L’associazione Ts’Ai Lun 105 non partecipa alla pubblicazione dei progetti ma, volendo formare una nuova generazione di autori e progettisti consapevole delle potenzialità del libro-gioco e dotata delle competenze necessarie a immaginarli, offre loro una possibilità concreta per trasformare idee in libri. I progetti migliori emersi nell’ambito di questa esperienza entrano così a far parte di un portfolio, disponibile sul sito dell’associazione e rivolto agli editori (ma utile anche, come materia di studio, per chi vuole candidarsi alla prossima edizione del bando). Accanto ai titoli già pubblicati, Ma gli animali… sono tutti uguali? di Nicolò Venturi e Animali a macchie e strisce di Veronica Sarti (entrambi entrati nel catalogo Coccinella nel 2021), troviamo progetti ispirati al kamishibai, altri che invitano a creare immagini con materiali tessili (sviluppando la motricità fine) o ad avvicinarsi alla scrittura attraverso il pregrafismo, un leporello dedicato al circo, e ancora illustrazioni che giocano con i buchi nel cartone e un libro che racconta la forma dei segni di interpunzione.

“Il punto di partenza” spiega Loredana Farina “è un libro bianco, mobile e non canonico che deve incontrare un’idea.”

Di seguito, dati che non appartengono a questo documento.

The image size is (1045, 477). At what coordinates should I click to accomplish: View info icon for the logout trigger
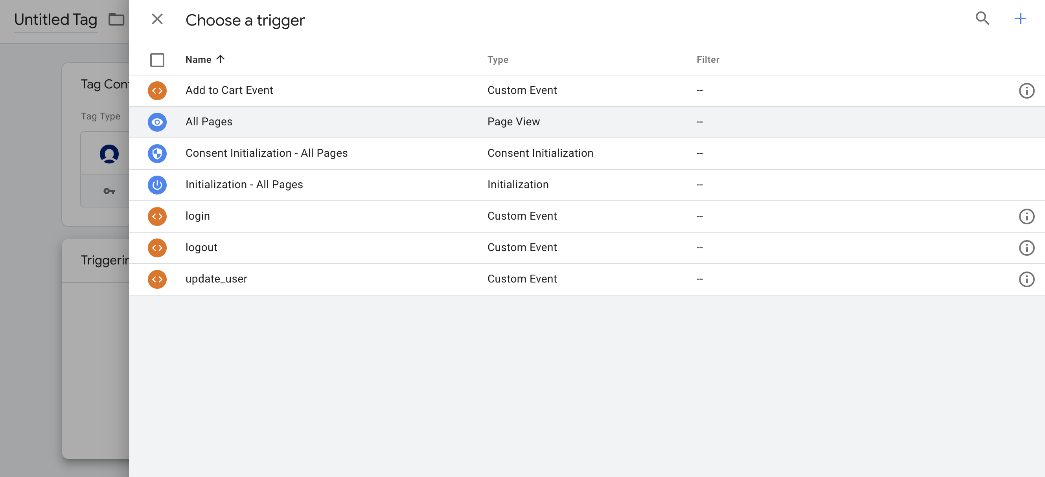click(1027, 248)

I migliori libri gioco, spiega, li riconosci perché dietro c’è un pensiero, un’intuizione. Quando le chiedo di nominare qualche autore contemporaneo, cita il lavoro di Hervé Tullet, di Martine Perrin e, un titolo fra tutti, Prendi e scopri (Fatatrac, 2019)di Lucie Félix , che già dal titolo esprime con particolare forza il concetto di libro-gioco, di bambino che legge toccando e che apprende facendo.

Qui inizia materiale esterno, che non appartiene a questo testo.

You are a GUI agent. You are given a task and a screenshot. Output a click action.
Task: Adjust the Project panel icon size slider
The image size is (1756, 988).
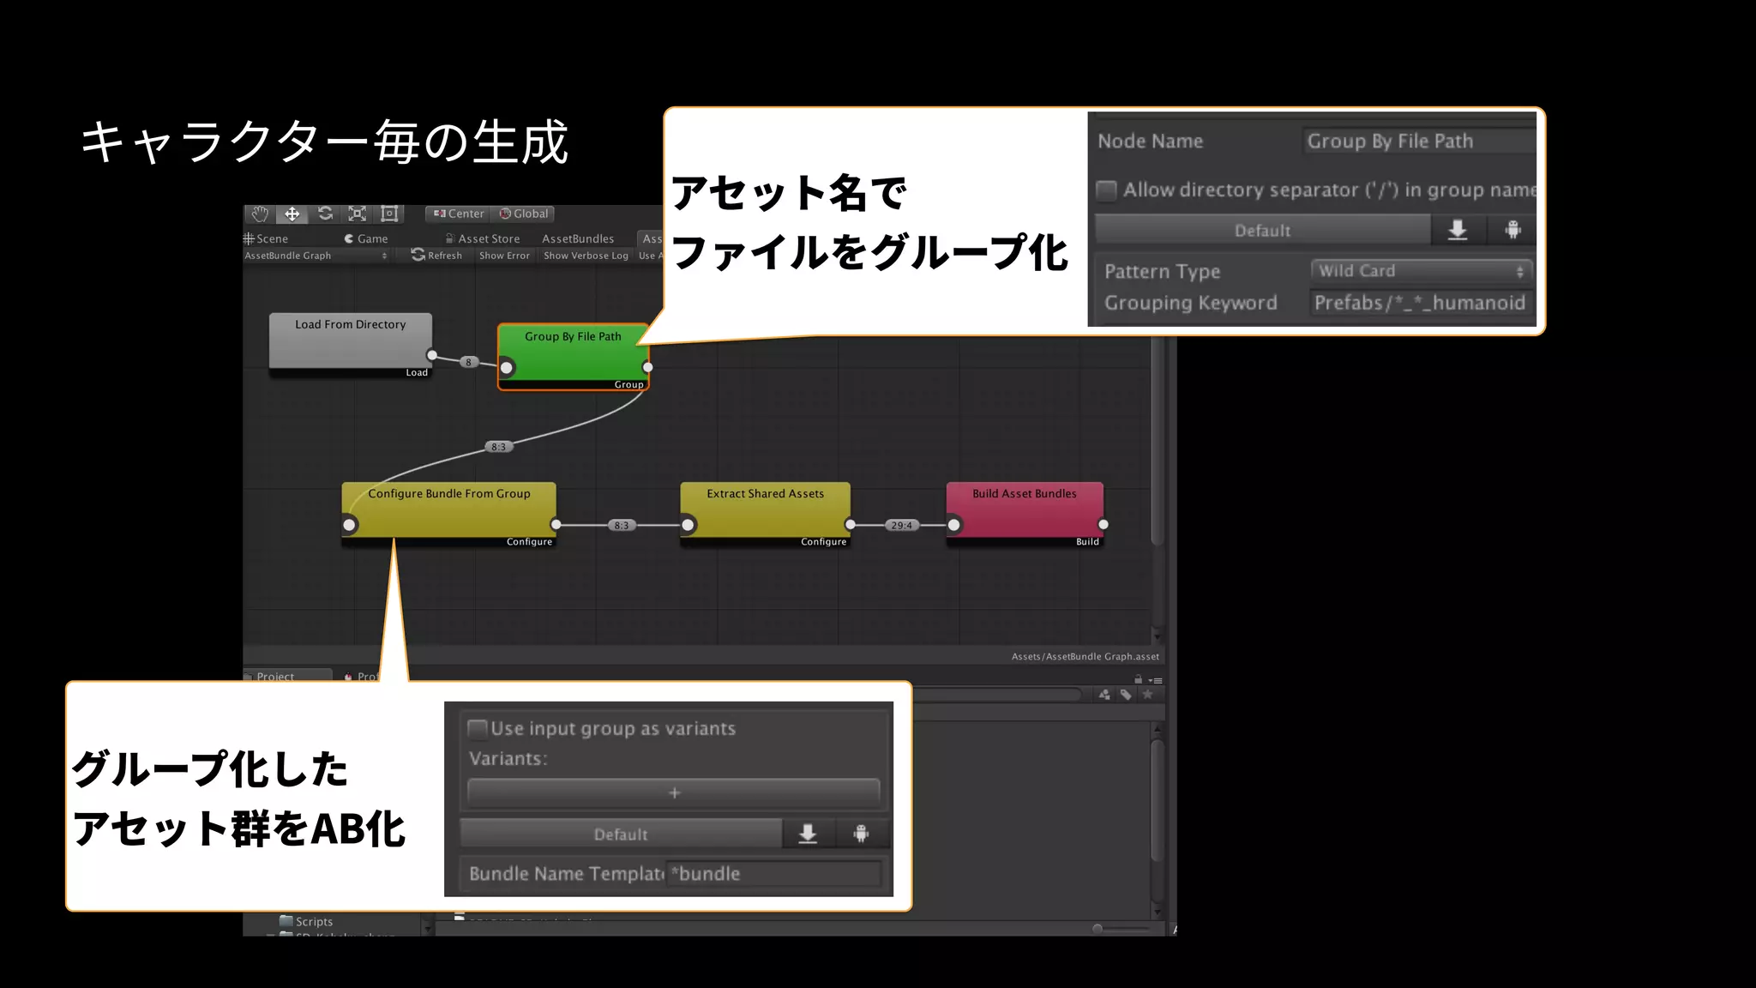[x=1098, y=929]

“Nel libro-gioco la forma è espressione del contenuto e, in qualche modo, acquista ancora più importanza rispetto ad altri prodotti editoriali, perché è parte integrante dell’esperienza” aggiunge Alessandra Marin, che si è laureata con una tesi sul libro gioco all’ISIA di Urbino ed è tra le vincitrici dell’edizione 2020. “Se, come dice Munari, il libro è innanzitutto un oggetto, il libro gioco è il libro per antonomasia. Quello che più mi affascina di un prodotto del genere è proprio questa ricerca di unione tra forma e contenuto, che apre a infinite possibilità, sia per il lettore che per il progettista. Quest’ultimo deve sviluppare una buona conoscenza tecnica dei metodi di lavorazione, che diventa supporto alla creatività. Sono perciò contenta di avere l’occasione, grazie al bando dell’Associazione Ts’ai Lun 105, di vedere da vicino il mondo della produzione industriale di questi libri ed entrare in contatto con professionisti del settore che hanno fatto la storia del libro-gioco in Italia”, conclude Marin.

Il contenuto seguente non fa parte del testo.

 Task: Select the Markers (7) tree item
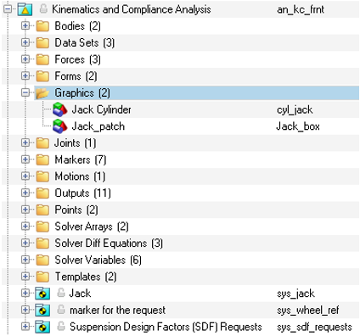tap(81, 160)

Accanto alla ricerca di idee e alla conoscenza delle macchine, c’è un altro aspetto sempre più importante, e che potrebbe aprire nuove strade. Nel ciclo di incontri che l’associazione Ts’Ai Lun 105 ha organizzato con la libreria Spazio BK, l’ultimo intervento è stato affidato alla neuroscienziata Elena Nava. Alcune intuizioni dell’editoria per la prima infanzia stanno trovando conferme importanti nello studio scientifico del cervello nei primi anni di vita e del cervello che legge, percorsi di ricerca che in futuro potranno offrire indicazioni e spunti, continuando a rispondere alle domande di chi fa e usa libri per la fascia 0-3 anni: da quali colori sono attratti i neonati? Esiste un interesse specifico per la configurazione del volto? Quali immagini sa davvero leggere un bambino di un anno, collegandole alla propria esperienza del mondo? Anche in questo caso si parte dall’osservazione del bambino, ma con gli strumenti più raffinati della ricerca, per verificare ciò che funziona e ciò che non funziona, fornendo strumenti a educatori, genitori, autori, editori, progettisti per proporre e realizzare libri sempre più vicini all’infanzia e al suo modo unico di esplorare il mondo.